Speaker: Dr. Karen Radner, Alexander von Humboldt Chair for the Ancient History of the Near and Middle East, LMU Munich
The 19th Annual Leon Levy Lecture is presented by the Institute for the Study of the Ancient World, NYU. It will be held on Monday, December 1st 2025 from 5:30pm to 8pm in the ISAW Lecture Hall. Registration for this event is required (Link Here).
Abstract:
“In the 10th century BCE, the formerly grand kingdom of Assyria consisted only of what is today northern Iraq and centered on the three cities Assur, Nineveh (modern Mosul) and Arbela (modern Erbil). The loss of its much more extensive territories a century earlier was keenly felt by king and court, and this lecture focuses on the political discourse of that time and in the decades of conquest that followed.

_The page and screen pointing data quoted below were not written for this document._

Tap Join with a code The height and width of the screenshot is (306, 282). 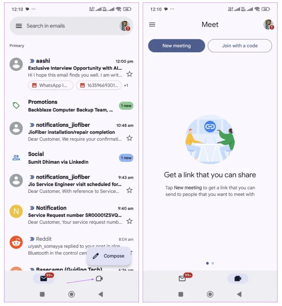coord(239,46)
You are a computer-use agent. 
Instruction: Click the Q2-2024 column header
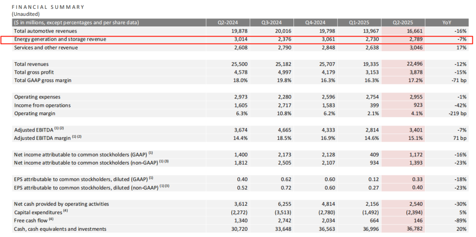point(228,23)
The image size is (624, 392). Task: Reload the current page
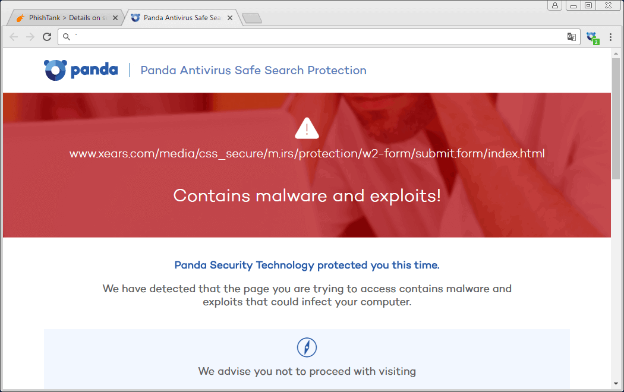click(47, 37)
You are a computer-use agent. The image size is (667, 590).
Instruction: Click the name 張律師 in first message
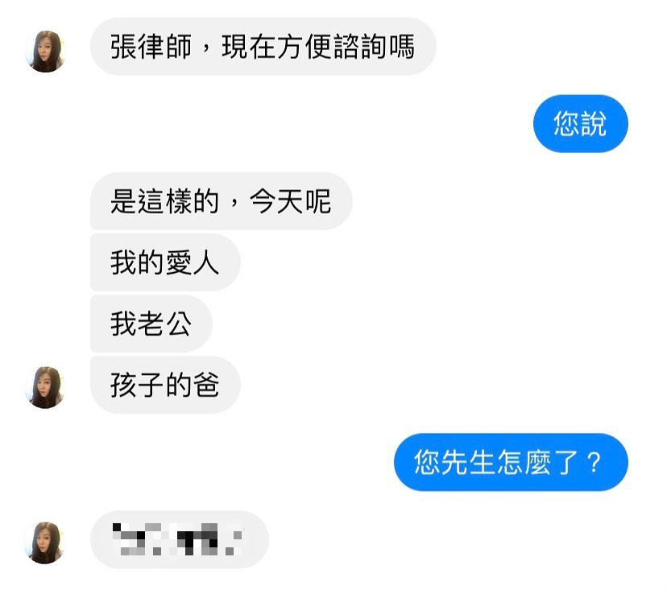point(151,47)
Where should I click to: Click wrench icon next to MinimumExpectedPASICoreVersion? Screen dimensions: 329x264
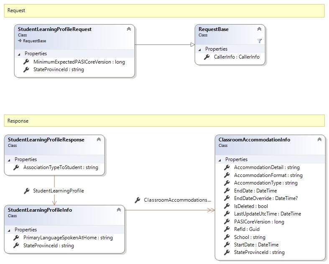click(26, 62)
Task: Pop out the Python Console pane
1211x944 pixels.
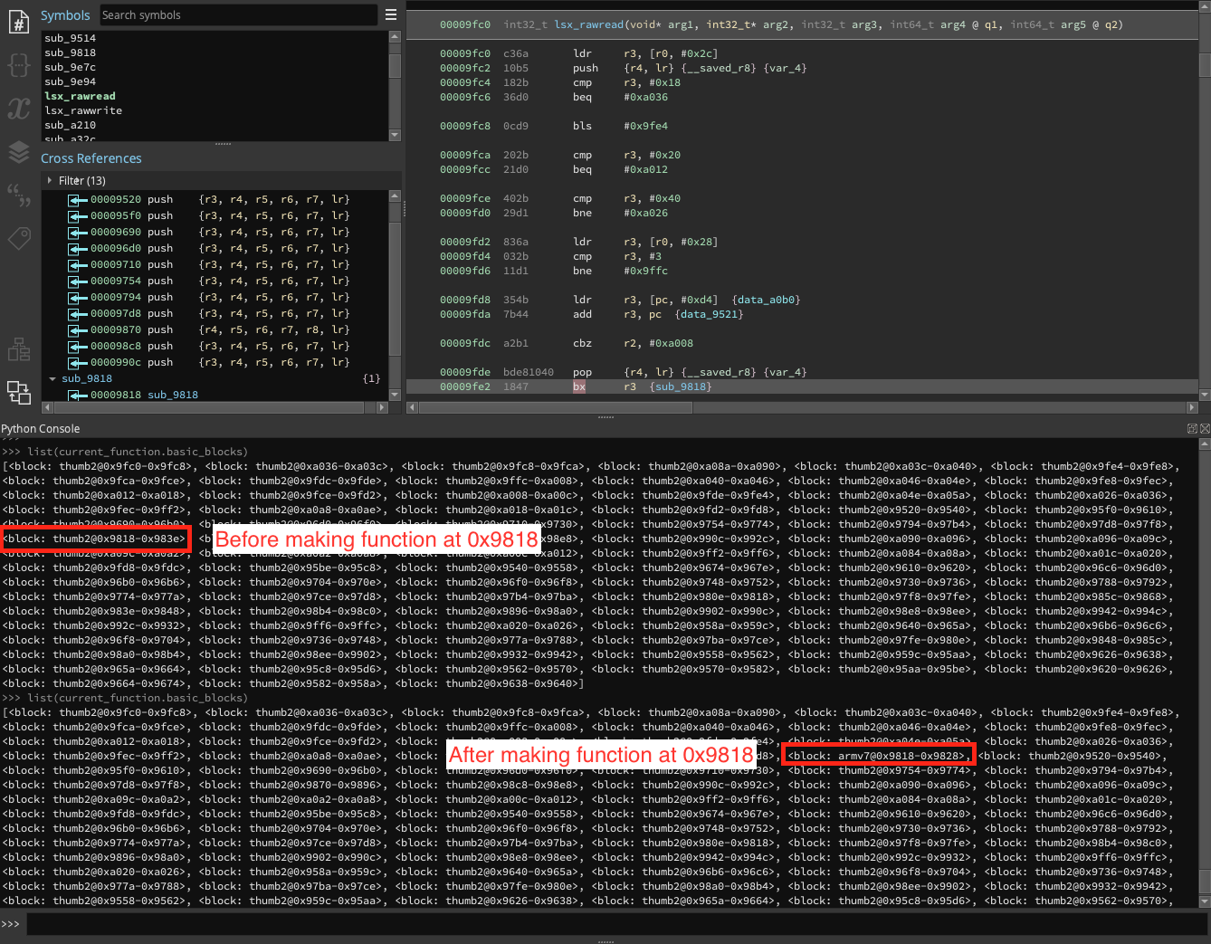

We analyse how that conquest was deliberately framed as the moral obligation to deliver the “tired Assyrians” from oppressive foreign rule. In doing so, we not only encounter Assyria in its widely acknowledged role as a pathfinder empire, but also as a nascent nation state. The kingdom must be seen as an early example of a political project that combines both these two elements: it is an “empire-state”, to use the term coined by distinguished NYU historians Jane Burbank and Frederick Cooper.”